[8.5/10] It was Seth MacFarlane, of all people, who identified one of the key elements of Star Trek writ large -- the phasers were always set to stun. The various captains and commanders were never afraid to get their hands dirty, but they also didn’t deal death needlessly. There is an inherent respect for life within the soul of the franchise, one that helps each show to bear the Star Trek name earn the “enlightened” reputation that follows.
“Conundrum” is many things. It is a brilliant high concept mystery box. It is a mass amnesia story. It is a “What If?” episode. It is a “traitor in our midst” story. But most of all, it’s a tribute to that ethos, and to the idea that even if our heroes didn’t know who they were or what they were doing, that appreciation for justice, for the right of other beings to exist peaceably, would still abide.
High-falutin morality aside, I just love the way this one is built. Our heroes are just having a normal day, when a peculiar signal and a big green flash robs each of them of their memories. All of a sudden, the characters we’ve come to know over the course of four and a half seasons don’t know themselves. They have to piece together who they are and what they’re doing out here, and there’s a guy we’ve never really seen before in the mix to boot.
Look, I’m not sure I would call “Commander” Kieran McDuff my favorite element on “Conundrum” -- he doesn’t give the greatest performance for one thing -- but I love how he’s used here. The episode relies a lot on dramatic irony. The audience knows more about what’s happening to the characters than they themselves do. But McDuff’s presence adds just enough disorientation to throw the audience off-balance too.
Is he a betrayer among the good guys? Or is he just another random bridge officer we see once and then never again? Or is he someone new destined a multi-episode stint like Ensign Gomez or Ensign Leffler or Ensign Ro? Before the guy says a word, before we find out that the computer has “promoted” him to first officer, before he starts trying to drive the crew to destroy the Lysians, his prominence in the tumultuous aftermath is just odd enough to be suspicious, while just plausible enough to be a red herring, which is a great space for any mystery to be in.

**Set task 1:** In the rows below, copy out everything from the line containing "This screenshot has height=819, width=1456. Describe" down to the line containing "star rating icon", with no changes.

**Information provided:**
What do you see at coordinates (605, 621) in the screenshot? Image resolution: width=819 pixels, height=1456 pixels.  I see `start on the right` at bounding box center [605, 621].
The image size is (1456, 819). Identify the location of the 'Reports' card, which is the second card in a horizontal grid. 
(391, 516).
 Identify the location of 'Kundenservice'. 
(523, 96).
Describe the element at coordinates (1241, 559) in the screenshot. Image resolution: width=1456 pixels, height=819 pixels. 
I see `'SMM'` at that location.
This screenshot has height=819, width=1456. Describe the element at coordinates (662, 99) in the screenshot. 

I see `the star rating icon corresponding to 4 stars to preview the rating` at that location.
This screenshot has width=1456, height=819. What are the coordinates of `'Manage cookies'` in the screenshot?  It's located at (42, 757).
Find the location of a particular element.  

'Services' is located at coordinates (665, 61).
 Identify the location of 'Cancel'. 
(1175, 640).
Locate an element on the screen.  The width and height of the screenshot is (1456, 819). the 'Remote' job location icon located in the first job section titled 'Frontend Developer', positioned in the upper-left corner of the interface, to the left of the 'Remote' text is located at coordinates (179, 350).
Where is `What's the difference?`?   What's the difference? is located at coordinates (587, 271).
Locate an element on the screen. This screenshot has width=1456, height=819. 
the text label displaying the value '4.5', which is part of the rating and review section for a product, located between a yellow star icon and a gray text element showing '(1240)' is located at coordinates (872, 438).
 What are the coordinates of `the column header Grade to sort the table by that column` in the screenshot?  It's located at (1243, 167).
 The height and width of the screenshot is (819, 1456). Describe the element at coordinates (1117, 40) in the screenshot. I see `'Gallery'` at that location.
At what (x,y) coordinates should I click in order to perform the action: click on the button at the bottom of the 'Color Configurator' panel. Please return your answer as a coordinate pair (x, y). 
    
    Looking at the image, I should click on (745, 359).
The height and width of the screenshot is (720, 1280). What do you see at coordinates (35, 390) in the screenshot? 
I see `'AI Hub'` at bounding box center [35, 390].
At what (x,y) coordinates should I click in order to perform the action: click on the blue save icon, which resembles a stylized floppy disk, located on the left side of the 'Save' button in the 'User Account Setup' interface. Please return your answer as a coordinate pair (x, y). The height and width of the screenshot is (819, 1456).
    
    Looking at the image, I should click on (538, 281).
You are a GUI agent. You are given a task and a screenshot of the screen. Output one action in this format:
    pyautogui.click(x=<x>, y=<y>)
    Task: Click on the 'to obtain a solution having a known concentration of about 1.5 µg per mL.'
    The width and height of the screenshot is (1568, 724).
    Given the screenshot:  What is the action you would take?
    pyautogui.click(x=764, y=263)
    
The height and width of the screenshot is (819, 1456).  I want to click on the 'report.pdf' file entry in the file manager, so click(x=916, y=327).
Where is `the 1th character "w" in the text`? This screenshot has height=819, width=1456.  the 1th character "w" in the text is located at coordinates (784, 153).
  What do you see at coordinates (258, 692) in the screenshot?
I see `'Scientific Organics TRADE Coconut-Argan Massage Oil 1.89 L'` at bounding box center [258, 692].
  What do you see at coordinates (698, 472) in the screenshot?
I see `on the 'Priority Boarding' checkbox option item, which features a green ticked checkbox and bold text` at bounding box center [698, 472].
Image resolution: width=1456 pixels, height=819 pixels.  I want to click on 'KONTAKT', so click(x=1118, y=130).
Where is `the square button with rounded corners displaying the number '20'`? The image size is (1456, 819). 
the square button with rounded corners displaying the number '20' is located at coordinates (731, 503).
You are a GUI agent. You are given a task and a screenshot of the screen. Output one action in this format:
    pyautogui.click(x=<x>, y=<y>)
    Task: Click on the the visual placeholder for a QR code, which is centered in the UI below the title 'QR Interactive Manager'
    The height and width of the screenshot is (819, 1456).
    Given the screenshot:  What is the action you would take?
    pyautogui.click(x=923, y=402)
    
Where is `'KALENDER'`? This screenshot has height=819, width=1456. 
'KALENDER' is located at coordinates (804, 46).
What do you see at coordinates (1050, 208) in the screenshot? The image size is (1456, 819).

**Set task 2:** In the episode review above, what position does the computer "promote" Kieran McDuff to?

**Full response 1:**
This screenshot has height=819, width=1456. Describe the element at coordinates (662, 99) in the screenshot. 

I see `the star rating icon corresponding to 4 stars to preview the rating` at that location.

**Full response 2:** First officer.